What you should do
Output every line below exactly, please, omitting pictures.
....................
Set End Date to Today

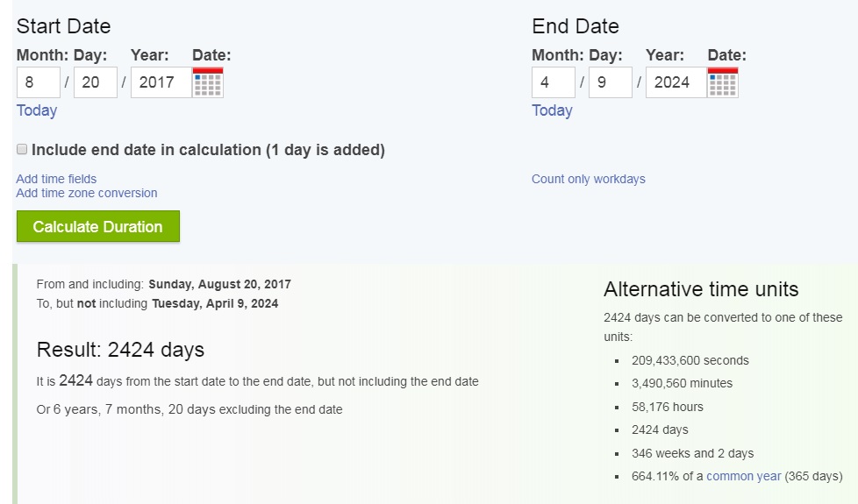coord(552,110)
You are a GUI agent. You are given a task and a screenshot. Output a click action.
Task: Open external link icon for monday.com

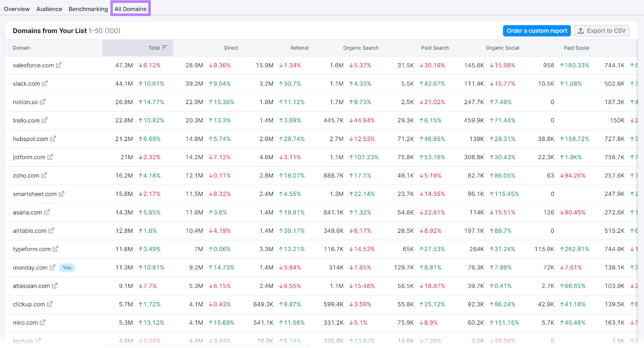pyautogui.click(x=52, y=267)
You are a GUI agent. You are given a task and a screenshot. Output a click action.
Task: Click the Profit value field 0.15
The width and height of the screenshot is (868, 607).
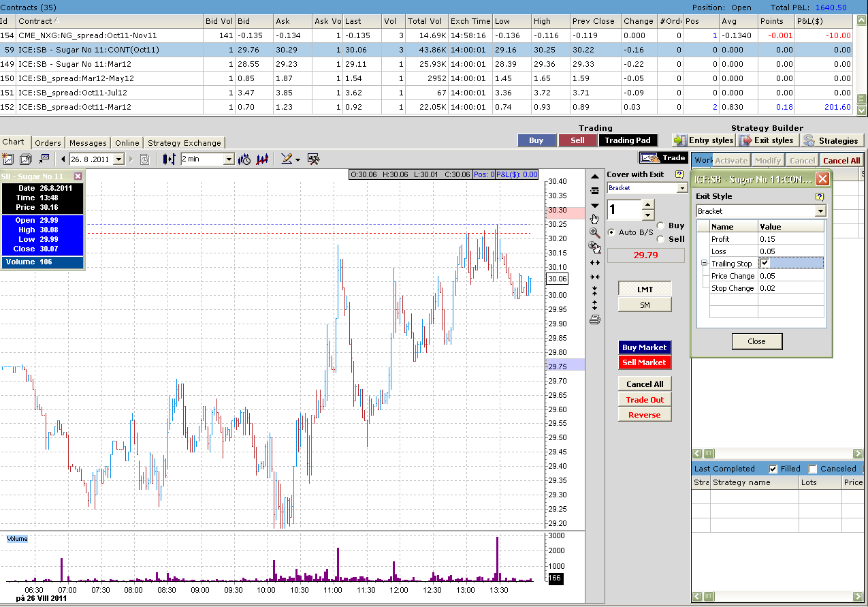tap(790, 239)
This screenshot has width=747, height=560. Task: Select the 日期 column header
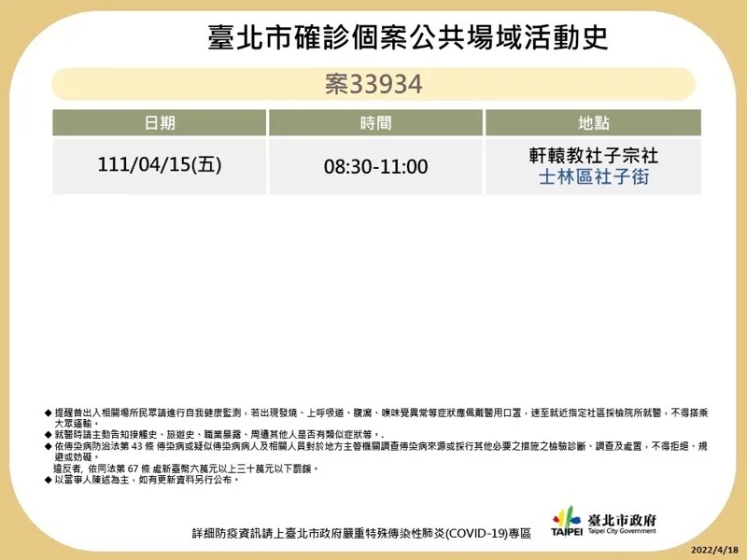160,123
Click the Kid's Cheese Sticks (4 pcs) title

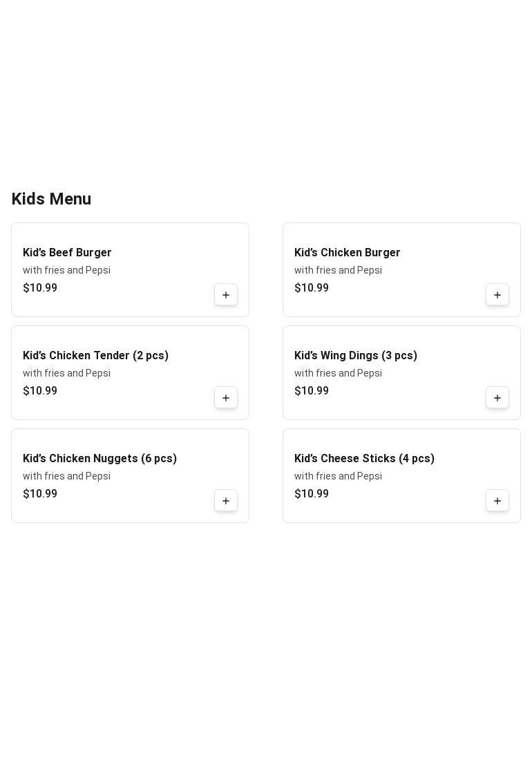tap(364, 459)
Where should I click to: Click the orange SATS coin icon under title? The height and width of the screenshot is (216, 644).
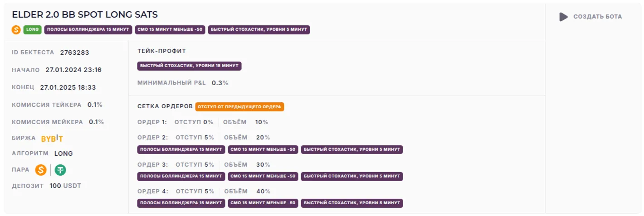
....................
Solution to the exercise
Set End Date to Today

coord(552,110)
You are a GUI agent. You are given a task and a screenshot. Output a click action.
Task: Open external link icon for monday.com

pyautogui.click(x=52, y=267)
You are a GUI agent. You are given a task and a screenshot. Output a click action.
Task: Click the Profit value field 0.15
The width and height of the screenshot is (868, 607).
tap(790, 239)
This screenshot has width=747, height=560. Task: Select the 日期 column header
160,123
Click the Kid's Cheese Sticks (4 pcs) title

tap(364, 459)
Where should I click to: Click the orange SATS coin icon under title? The height and width of the screenshot is (216, 644).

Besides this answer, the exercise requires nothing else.